In 1776, the Continental Congress ratified the Declaration of Independence. But the document you know and can probably recite from memory (at least partially) is much different from what Thomas Jefferson—the primary author in a committee of five men (including John Adams and Benjamin Franklin) commissioned to draft the document—originally wrote.
Jefferson submitted the “rough draught” of the Declaration of Independence to the Second Continental Congress on June 28, 1776. Delegates argued the details of the document for two days before making a number of changes to it—and Jefferson was not pleased. In the days after the document was ratified, the founding father handwrote several copies of his original version, underlining what had been changed, and sent them off to several friends.
Most of the changes were made to the last half of the document; notably, the following passage, which referred to slavery, was omitted to mollify delegates from Georgia and South Carolina.
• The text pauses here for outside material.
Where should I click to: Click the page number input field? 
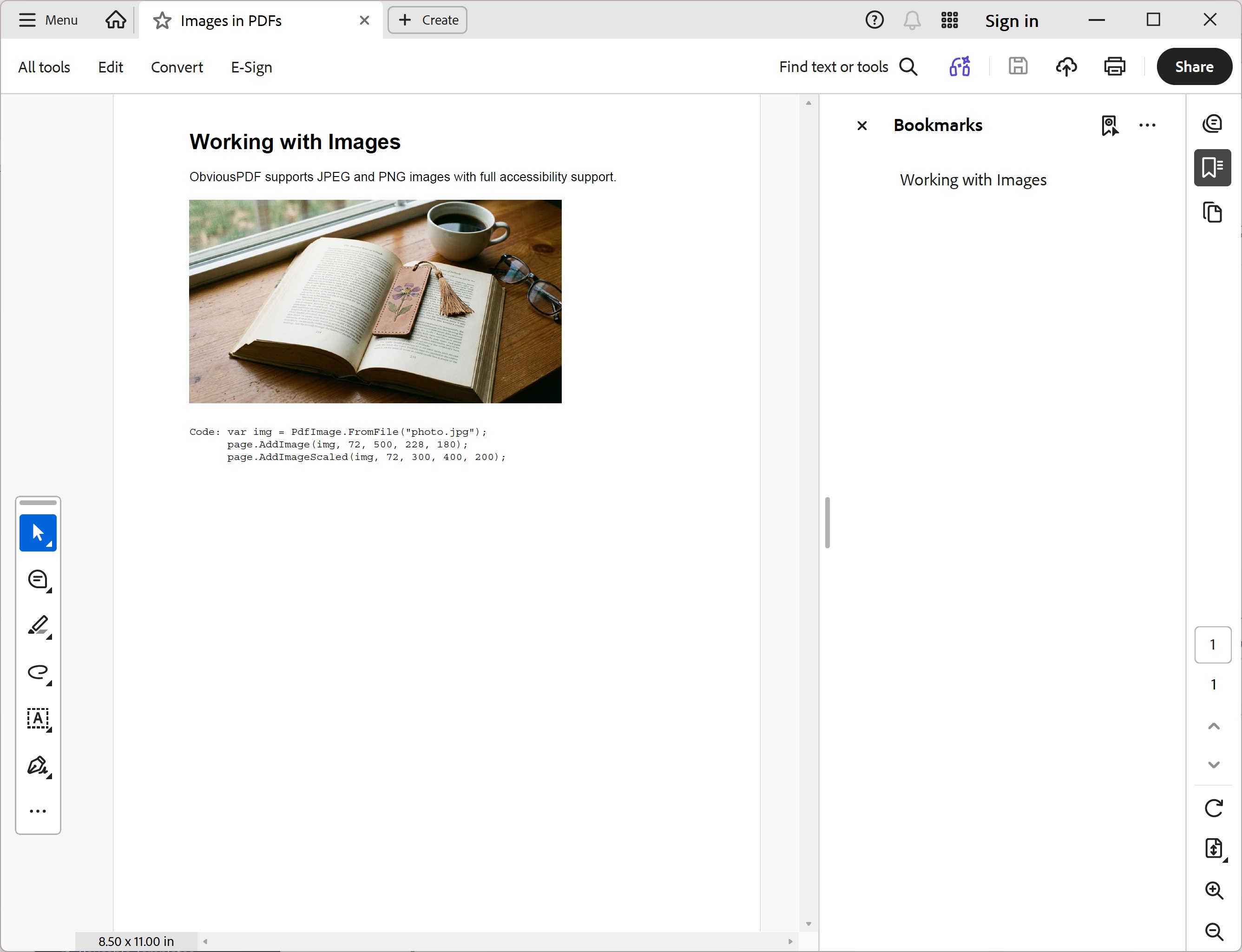coord(1213,644)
Of the king, Jefferson wrote (bold indicates an underlined portion):
“[H]e has waged cruel war against human nature itself, violating its most sacred rights of life & liberty in the persons of a distant people, who never offended him, captivating & carrying them into slavery in another hemisphere, or to incur miserable death in their transportation thither. this piratical warfare, the opprobrium of infidel powers, is the warfare of the Christian king of Great Britain. determined to keep open a market where MEN should be bought & sold, he has prostituted his negative for suppressing every legislative attempt to prohibit or to restrain this execrable commerce: and that this assemblage of horrors might want no fact of distinguished dye, he is now exciting those very people to rise in arms among us, and to purchase that liberty of which he has deprived them by murdering the people upon whom he also obtruded them; thus paying off former crimes committed against the liberties of one people, with crimes which he urges them to commit against the lives of another.”
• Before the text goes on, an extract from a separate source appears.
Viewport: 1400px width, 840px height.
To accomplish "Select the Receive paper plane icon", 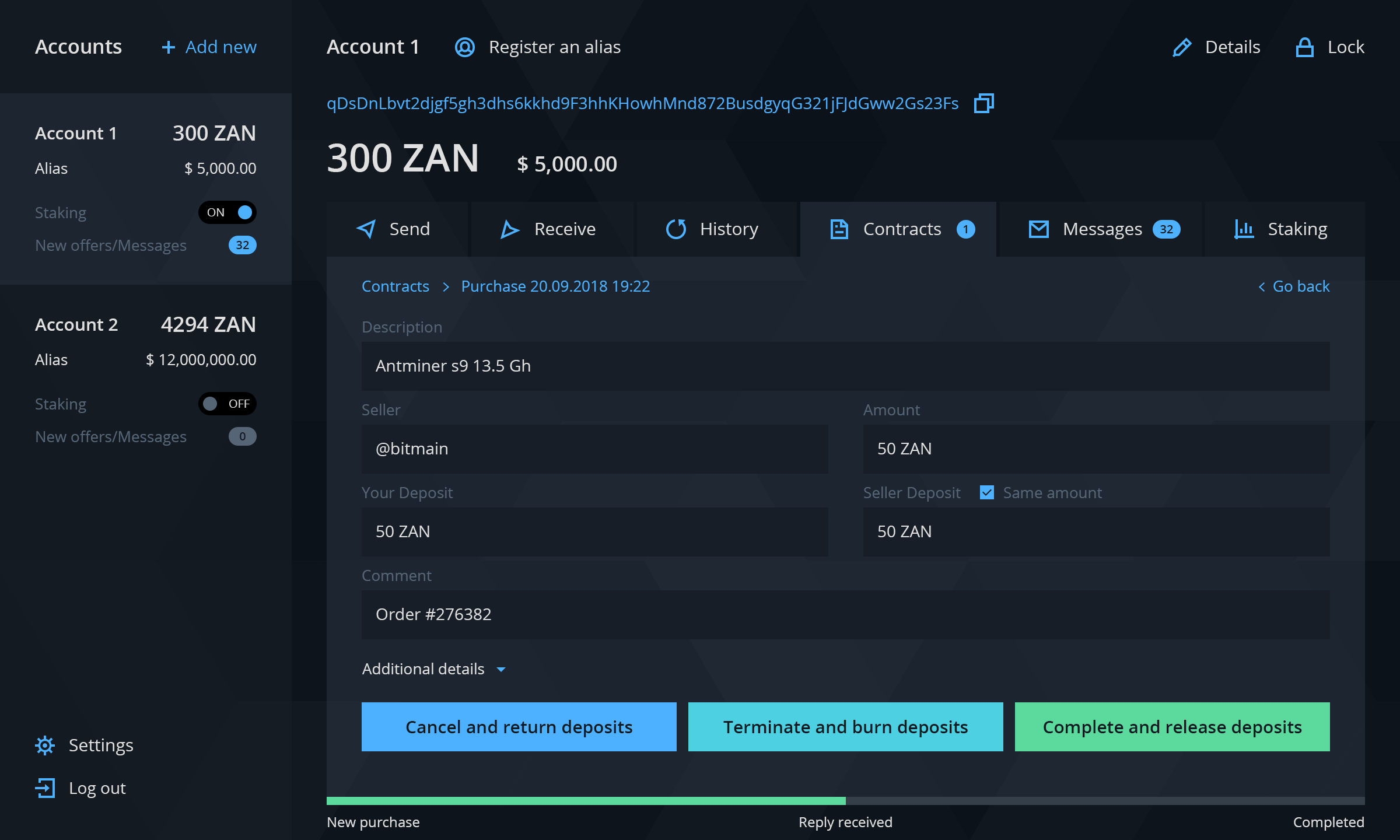I will [x=510, y=229].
Also omitted was this rallying cry (again, emphasis Jefferson’s):
“[W]e might have been a free & a great people together; but a communication of grandeur and of freedom, it seems, is below their dignity. be it so, since they will have it: the road to happiness and to glory is open to us too; we will climb it apart from them, and acquiesce in the necessity which denounces our eternal separation!”
Each year before the Fourth of July, the New York Public Library puts its copy—from which this text is taken, one of only four to survive—on display; you can get a closer look at it yourself here.
The library added this “fair copy” to its collections in 1897, and can follow its ownership back to Cassius F. Lee of Alexandria, Virginia. It may have been the copy that Jefferson sent to his former law professor George Wythe, though it’s never been proven.
A version of this story ran in 2014; it has been updated for 2023.